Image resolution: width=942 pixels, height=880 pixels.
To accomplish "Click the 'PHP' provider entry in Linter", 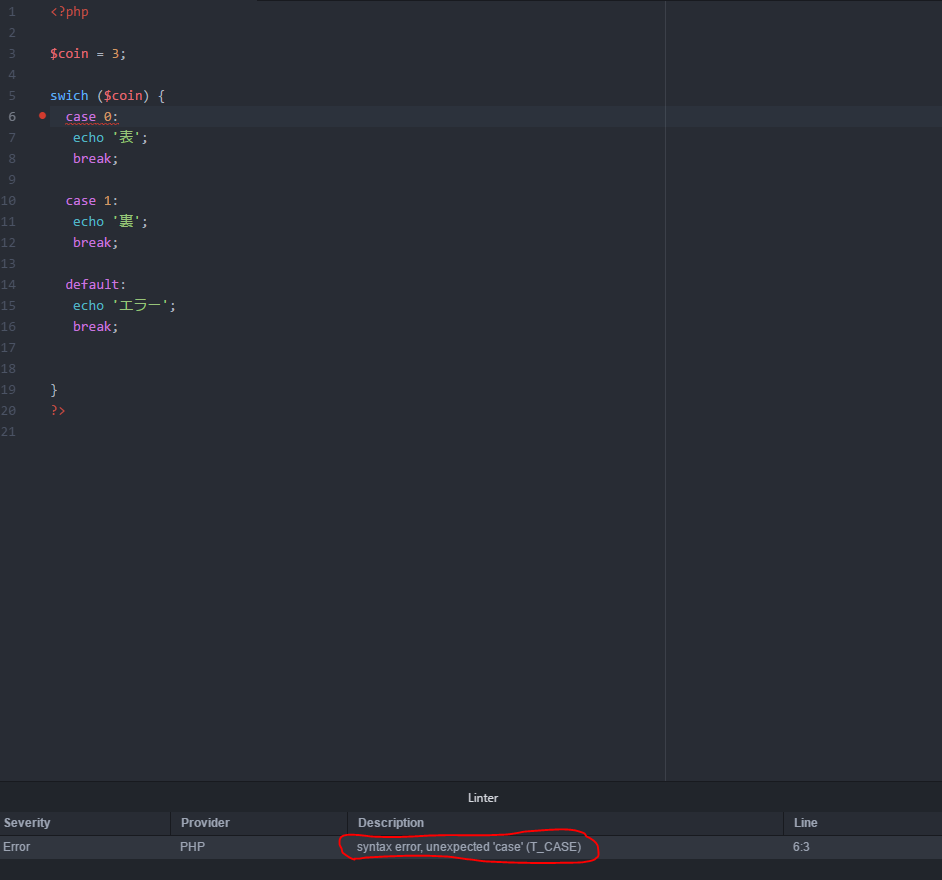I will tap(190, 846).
══════
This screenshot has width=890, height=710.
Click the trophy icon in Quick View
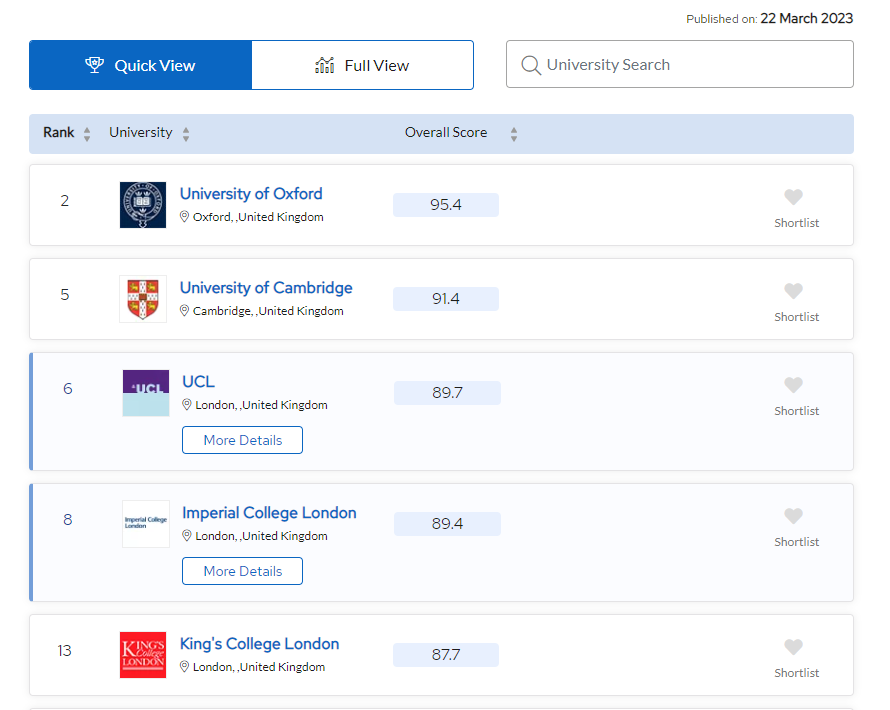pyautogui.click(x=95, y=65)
══════
**Try it**
In the entries above, find each line with the word "height" and copy it.

**The completed task**
Image resolution: width=942 pixels, height=880 pixels.
This screenshot has width=890, height=710.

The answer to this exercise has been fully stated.